Exhibit
10.1
PROMISSORY NOTE
For value
received, EGPI Firecreek, a Nevada corporation, and all of its
subsidiaries (the “Company”) (OTC BB: EFIR) hereby
promises to pay to the order of Thomas Richards, his heirs or
successors, (collectively the “Holder”) by the Maturity
Date, or earlier, the full Face Amount of Twenty Thousand and
00/100 dollars ($20,000.00) U.S., (this
“Note”) in such amounts, at such times and on such
terms and conditions as are specified herein (sometimes hereafter
the Company and the Holder are referred to collectively as
“the Parties”.)
Article
1
Method of
payment/interest
Section
1.1 Payments
made to the Holder by the Company in satisfaction of the Note
(referred to as a “Payment”) shall be made to the
Holder in the amount specified in Section 1.2 below (the
“Payment Amount”) until the Face Amount is paid in
full. The First Payment will be due on June 29, 2009 and
each subsequent Payment will be made on the 29
th day of each month thereafter (“Payment
Date” or “Payments Dates”) until this Note is
paid in full. Notwithstanding any provision to the
contrary in this Note, the Company may pay in full to the Holder
the Face Amount, or any balance remaining thereon, in readily
available funds at any time prior to the Maturity Date and from
time to time prior to the Maturity Date without penalty.
Section
1.2 The
Company shall pay interest (“Interest”) at the rate of
twelve percent (12%) per annum, compounded monthly, on the unpaid
Face Amount of this Note at such times and in such amounts as
outlined in this Article 1 . The Company shall
make mandatory monthly payments of interest (the “Interest
Payments”), in an amount equal to the interest accrued on the
principal balance of the Note from the last Payment until such time
as the current Interest Payment is due and payable.
Article
2
Net proceeds delivered to the
Company under this Note shall be Nineteen Thousand, Five Hundred
dollars ($19,500.00) and the Five Hundred dollars ($500) now due
the Holder from the Company shall be deemed by the Holder to be
fully paid.
Article
3
As extra consideration for the
making of this Note, the Company shall (i) pay Holder a fee of
$2,000 at the Maturity Date of this Note for the making of this
Note, (ii) the Company shall provide and bear the cost of any
opinion letter required to remove any restrictions when permitted
by regulation on any Company shares now held by the Holder, (iii)
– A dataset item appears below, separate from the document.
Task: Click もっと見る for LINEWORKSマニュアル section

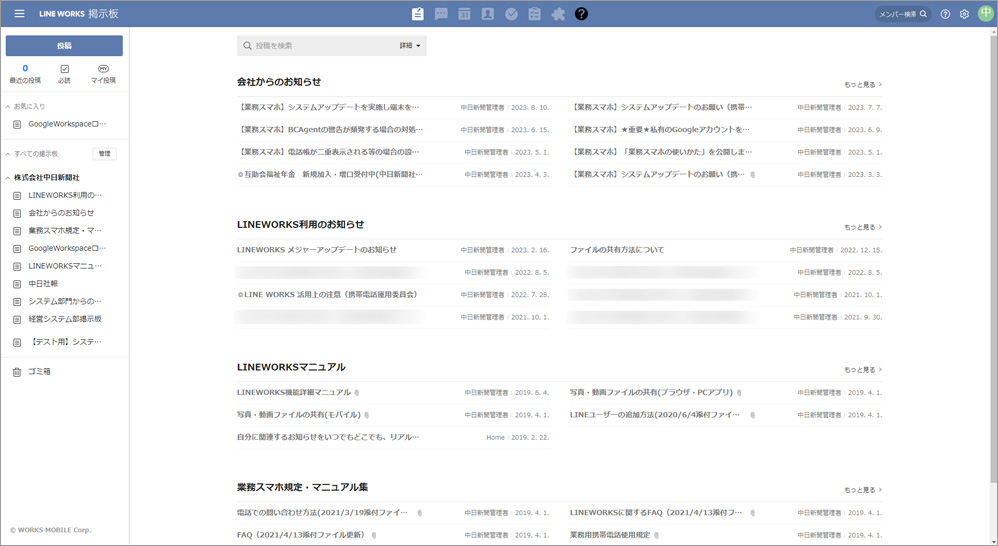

the Company shall prepare and bear the cost of any filings or
reporting’s that may be required of Holder and shall be
responsible for any costs of the Holder incurred in the enforcement
of this Note.
Article
4
Should there be any changes in
the Company or its subsidiaries including but not limited to
financing or other contractual agreements of any sort, or other
obligations incurred, or existing contracts lost affecting
revenues, that in the sole judgment of the Holder, would adversely
affect the Company or its subsidiaries, the Holder may at
Holder’s sole discretion accelerate the Maturity Date and
call the Note fully due and payable upon 5 days written
notice.
Section
5.1 In
the event that on the Maturity Date or sooner if due, the Company
has any remaining amounts unpaid on this Note (the “Residual
Amount”), the Holder can exercise its right to increase the
Face Amount by ten percent (10%) as an initial penalty
and an additional two and one-half percent (2.5%) per
week until paid, compounded weekly, as liquidated damages
(“Liquidated Damages”). The Parties
acknowledge that Liquidated Damages are not interest and should not
constitute a penalty.
Article
6
Defaults and
Remedies
Section
6.1
Events of Default. An “Event of
Default” occurs if any of the following occur.
(a) The
Company does not make a Payment within three (3) calendar days of
(i) a Payment date; or, (ii) any amounts on the Note exist on the
Maturity Date; or (iii) when otherwise due; or
(b) The
Company, pursuant to or within the meaning of any Bankruptcy Law
(as hereinafter defined): (i) commences a voluntary
case; (ii) consents to the entry of an order for relief against it
in an involuntary case; (iii) consents to the appointment of a
Custodian (as hereinafter defined) of the Company or for its
property; (iv) makes an assignment for the benefit of its
creditors; or (v) a court of competent jurisdiction enters an order
or decree under any Bankruptcy Law that: (A) is for
relief against the Company in an involuntary case; (B) appoints a
Custodian of the Company or for its property; or (C) orders the
liquidation of the Company, and the order or decree remains
unstayed and in effect for thirty (30) calendar days; or
(c) The
Company’s $0.001 par value common stock (the "Common Stock")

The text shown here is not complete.